Wikipedia tells us that: “Missing white woman syndrome is a term used by social scientists and media commentators to refer to the alleged disproportionate media coverage, especially in television, of missing-person cases involving young, white, upper-middle-class women or girls compared to the relative lack of attention towards missing women who are not white, women of lower social classes, and missing men or boys. Although the term was coined in the context of missing-person cases, it is sometimes used of coverage of other violent crimes. The phenomenon has been highlighted in the United States, Canada, the United Kingdom and South Africa.”

This belief and phrase is credited to have come from late news anchor Gwen Ifill who died of breast cancer in 2016.

Reid continued to explain that the obsession in the media with women who look like they could be related to executives of news companies is why people of color are ignored. Reid seems to believe that the media like her own MSNBC, which has it’s own daily updates on these missing “white women”, are unfairly focused on some disappearances but not others.

However, in 2013 Elisa Lam, who is not a white woman went missing and caused a nearly hysterical obsession with the case.
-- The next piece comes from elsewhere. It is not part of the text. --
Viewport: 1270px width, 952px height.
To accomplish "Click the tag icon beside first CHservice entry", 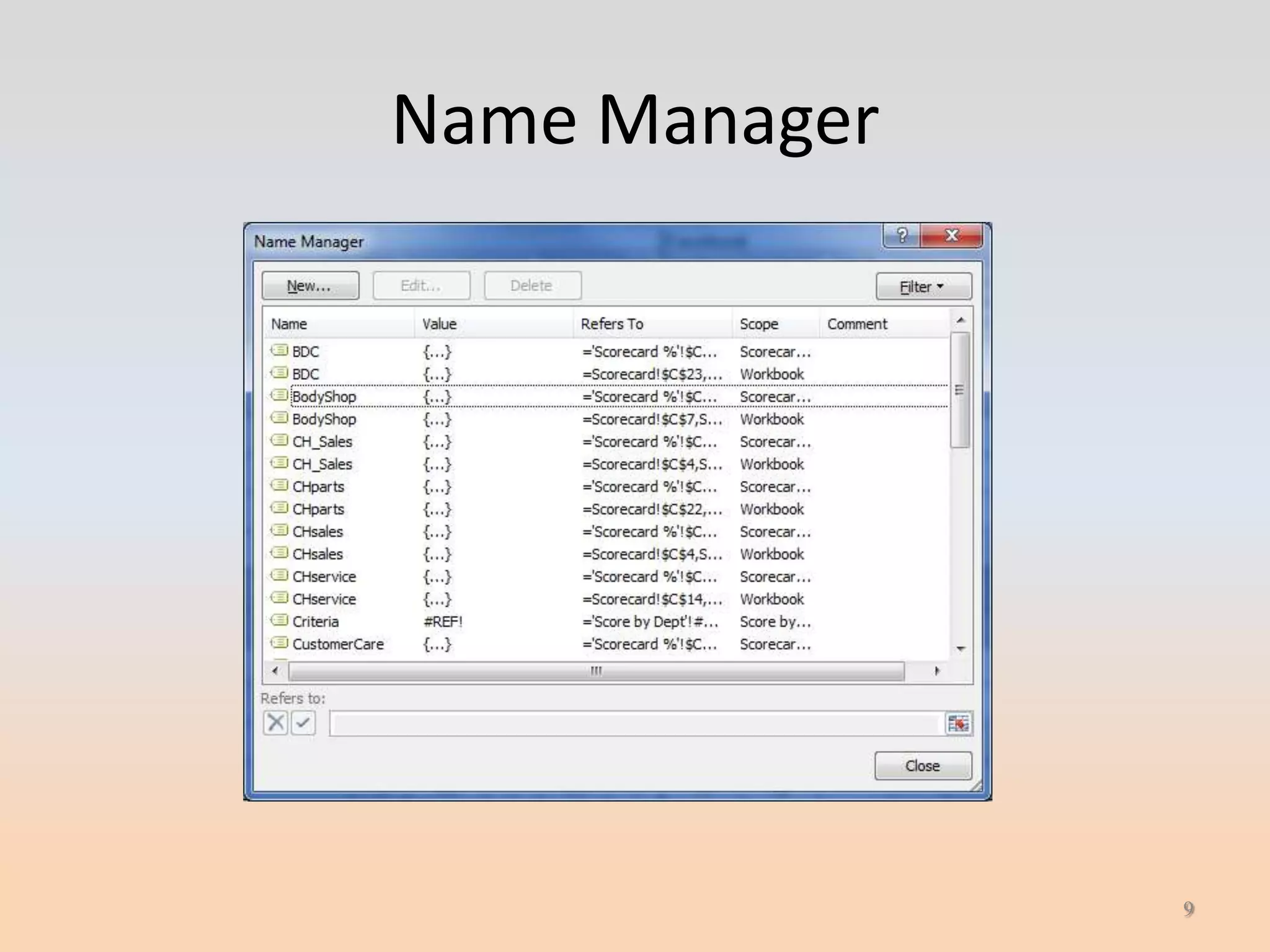I will click(280, 576).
Elisa Lam a Canadian born woman of Asian descent disappeared. The video that was released by police had been viewed over three million times and had more than forty-thousand comments within ten days!

Even after Elisa’s body was discovered and police decided that Lam had gotten into the water tank on the roof of the Cecil Hotel by herself, hundreds of YouTubers continued to make conspiracy videos. People still believe that Elisa Lam was murdered and had even gone so far as to accuse a man called Morbid who stayed in the Cecil Hotel a year prior to Lam’s own visit.

The point is, Elisa Lam was definitely not white and to this day is still considered one of the most “covered-up” or lied about disappearances in the country. Just to reiterate Elisa Lam was not even an American citizen, and her parents are Hong-Kong immigrants. She does not meet the criteria for “Missing White Women Syndrome” and yet people still passionately debate the merits of ghosts, murders, and even government assassination about this poor young girl who died.

While no one will ever argue that there is a disproportionate amount of coverage on missing persons cases, it may not come from a place of race but rather from the need for drama and gossip. Most “missing white women” turn out to be murdered, often brutally by their own husbands. It may not be a race issues or seeing ourselves in the missing women that drives us to obsess over these cases, but rather in sheer amount of drama that tends to surround the cases.